The crisis now facing the White House is equally simple. Thanks to an obscure 1982 law, leaking the name of an undercover CIA agent is illegal, carrying a maximum penalty of 10 years in prison.
Even if no one goes to prison, there is a good prospect that someone will have to resign. The ambassador in question, Joseph Wilson, has accused Karl Rove, the top political operative in the White House, of "at a minimum" condoning the leak.
Wilson says he has first-hand reports that Rove called senior journalists after the initial leak to draw their attention to his wife's occupation. Rove allegedly called Wilson "fair game". In Seattle last month, Wilson said: "It is of keen interest to me to see whether or not we can get Karl Rove marched out of the White House in handcuffs."
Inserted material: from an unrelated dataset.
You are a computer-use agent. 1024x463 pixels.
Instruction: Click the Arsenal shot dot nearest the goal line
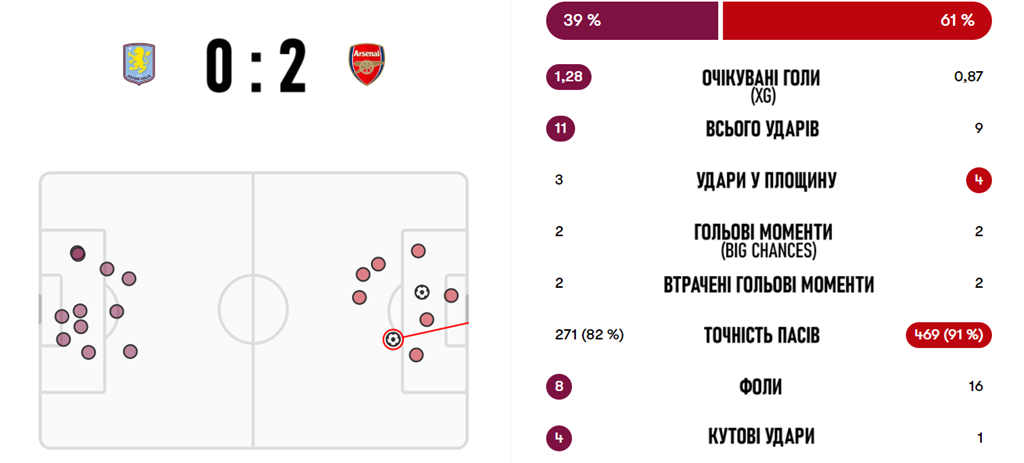[x=451, y=296]
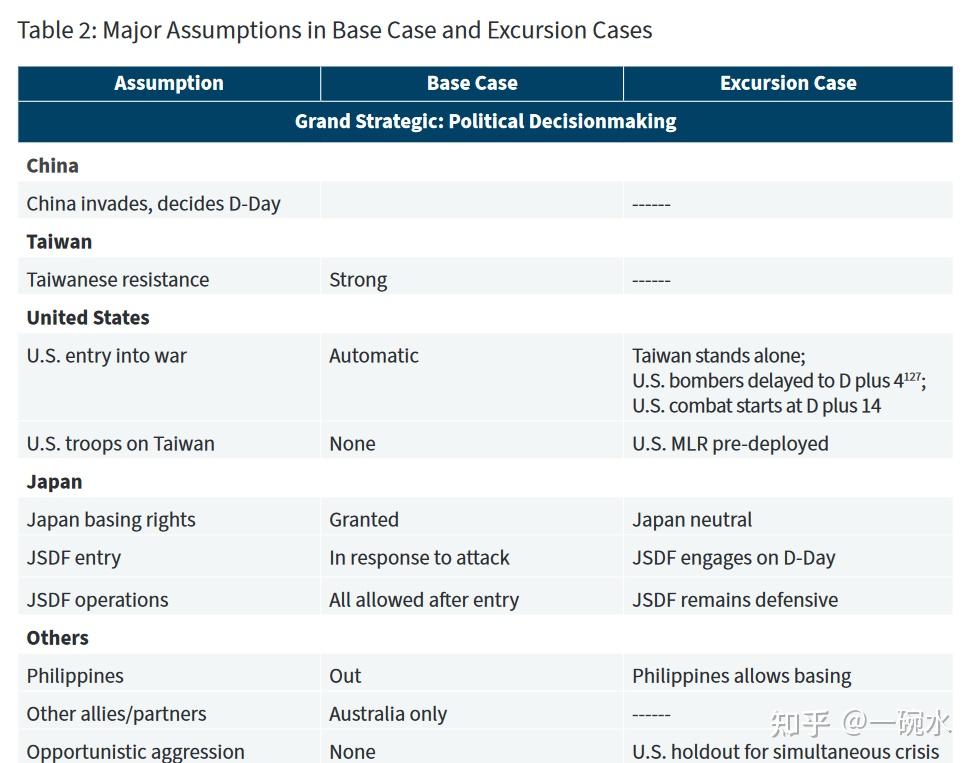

There is no suggestion that US President George W. Bush knew about the leak, and there is no sense that his position is in danger. But it looks bad for him. A super-patriotic administration whose proudest boast is its relentless war on global terror, stands accused of blowing the cover of a key undercover warrior for political reasons, risking her life, and the lives of every contact she ever cultivated.
Among Bush critics, Karl Rove occupies a similar position to that held by Alastair Campbell in Downing Street in British politics, only more so: a ruthless Svengali with astonishing power over his supposed master.
Outsiders might expect that the administration's flag-waving hawks would love the CIA. In fact, red-blooded conservatives regard the CIA as a pale shadow of its Cold War self. To them, it is an over-cautious bureaucracy staffed with pen-pushers who would rather hold conference calls with shifty foreign intelligence "allies" than get down in the souks of the Middle East.
In particular, the CIA was out of favour for failing to provide the hawks with a cast-iron case linking Saddam to banned weapons and Al Qaida. By summer, as the intelligence case for Iraq came under scrutiny, the leaks and counter-leaks were flying as hawks and CIA tried to cover their backs. If the White House was calling journalists to say that an enemy's wife was a CIA agent, the subtext would have been clear. Wilson was "one of them", a CIA appeaser opposed to the war.
If the leak was first published in July, why has it taken so long for this scandal to blow up? The truth is the story would have little impact as long as the only ones complaining about the leak were Joe Wilson and a few liberal journalists.
All that changed at the weekend when a "senior administration official" attacked his colleagues for the Wilson leak. It was "meant purely and simply for revenge", the official told The Washington Post, and was "wrong and a huge miscalculation".
The betting was that that unnamed official was not a million miles from the CIA director, George Tenet - the man who demanded the Justice Department investigation. This now looks like an inter-agency fight and the CIA is a bad enemy to pick. The agency bears grudges and looks after its own. This scandal has some way to go.